The tasks:
**A)** Edit the committee text by writing it out from "The Company's Audit" up to and including "and Exchange Act.", with "independent directors" swapped for "outside directors".
**B)** Answer these from the committee text:
(i) How many members make up the Remuneration Committee?
(ii) On what date was the Audit Committee established?
(iii) Under which article of which act are internal control systems to be established or revised?

Source text:

-=-=-=-=-

Remuneration Committee

The Company's Remuneration Committee is established on October, 2019, and consists of 4 members, one of whom shall be the convener, with primary responsibilities of the following issues and offer recommendations to the Board of Directors for discussion.

  • Regularly review these regulations and propose corrective suggestions.
  • Establish performance evaluation standards, annual and long-term performance targets, remuneration and compensation policies, systems, standards, and structures to regularly review the company's directors, supervisors, and executive officers then disclose the performance evaluation standards in the annual report.
  • Regularly evaluate the progress of performance targets for the company's directors, supervisors, and executive officers; set the contents and amount of individual remuneration based on the results of their performance evaluations.

Audit Committee

The Company's Audit Committee is established on January 10, 2010, and comprises of all independent directors, one of whom shall be the convener, and at least one of whom shall have accounting or financial expertise, with primary responsibilities of auditing and addressing the following issues:

  • Establish or revise internal control systems as per Article 14-1 of the Securities and Exchange Act.

-=-=-=-=-

Stored entries
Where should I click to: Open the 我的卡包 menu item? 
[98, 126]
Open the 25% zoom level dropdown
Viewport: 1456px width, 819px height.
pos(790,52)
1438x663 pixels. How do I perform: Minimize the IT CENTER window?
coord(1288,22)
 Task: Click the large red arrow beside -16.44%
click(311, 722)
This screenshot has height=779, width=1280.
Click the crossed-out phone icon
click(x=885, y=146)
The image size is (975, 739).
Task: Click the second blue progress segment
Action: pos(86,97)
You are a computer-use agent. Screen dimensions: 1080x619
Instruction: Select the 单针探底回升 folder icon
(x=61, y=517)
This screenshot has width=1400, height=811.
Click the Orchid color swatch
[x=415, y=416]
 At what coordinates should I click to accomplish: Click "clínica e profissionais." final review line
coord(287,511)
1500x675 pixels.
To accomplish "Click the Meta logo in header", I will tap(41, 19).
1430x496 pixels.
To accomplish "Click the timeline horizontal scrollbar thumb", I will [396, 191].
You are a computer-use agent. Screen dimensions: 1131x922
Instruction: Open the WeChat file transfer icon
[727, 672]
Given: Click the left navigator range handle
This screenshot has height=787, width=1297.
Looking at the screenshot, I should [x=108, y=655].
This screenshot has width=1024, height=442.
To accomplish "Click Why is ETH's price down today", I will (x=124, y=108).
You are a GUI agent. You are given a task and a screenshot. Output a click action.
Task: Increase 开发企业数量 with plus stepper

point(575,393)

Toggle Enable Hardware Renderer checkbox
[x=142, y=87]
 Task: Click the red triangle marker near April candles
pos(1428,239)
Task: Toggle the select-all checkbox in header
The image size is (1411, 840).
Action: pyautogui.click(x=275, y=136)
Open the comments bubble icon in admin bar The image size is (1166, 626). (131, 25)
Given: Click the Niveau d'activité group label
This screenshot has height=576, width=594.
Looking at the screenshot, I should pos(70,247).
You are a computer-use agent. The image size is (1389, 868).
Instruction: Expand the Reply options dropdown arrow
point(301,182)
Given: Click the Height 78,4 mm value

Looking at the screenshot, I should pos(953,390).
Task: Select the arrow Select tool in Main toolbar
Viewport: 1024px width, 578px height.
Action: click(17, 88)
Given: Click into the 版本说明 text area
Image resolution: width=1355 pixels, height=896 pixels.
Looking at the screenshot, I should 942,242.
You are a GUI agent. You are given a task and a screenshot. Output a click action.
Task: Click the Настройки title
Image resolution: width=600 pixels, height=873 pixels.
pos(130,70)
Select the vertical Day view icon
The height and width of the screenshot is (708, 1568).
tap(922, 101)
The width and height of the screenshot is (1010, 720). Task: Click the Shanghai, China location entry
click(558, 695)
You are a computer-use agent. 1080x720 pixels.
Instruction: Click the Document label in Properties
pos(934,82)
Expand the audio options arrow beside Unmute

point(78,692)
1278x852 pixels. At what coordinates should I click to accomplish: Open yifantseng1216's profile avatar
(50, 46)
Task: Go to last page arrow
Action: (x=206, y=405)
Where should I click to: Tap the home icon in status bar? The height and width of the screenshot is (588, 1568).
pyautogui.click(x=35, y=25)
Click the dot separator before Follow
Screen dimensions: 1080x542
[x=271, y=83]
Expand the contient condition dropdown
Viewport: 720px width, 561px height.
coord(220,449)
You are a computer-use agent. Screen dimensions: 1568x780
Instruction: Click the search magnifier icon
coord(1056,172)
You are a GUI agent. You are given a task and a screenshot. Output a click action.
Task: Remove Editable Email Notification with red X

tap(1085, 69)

-=-=-=-=-

Answer list:
**A)**
The Company's Audit Committee is established on January 10, 2010, and comprises of all outside directors, one of whom shall be the convener, and at least one of whom shall have accounting or financial expertise, with primary responsibilities of auditing and addressing the following issues:

  • Establish or revise internal control systems as per Article 14-1 of the Securities and Exchange Act.

**B)**
(i) 4 members
(ii) January 10, 2010
(iii) Article 14-1 of the Securities and Exchange Act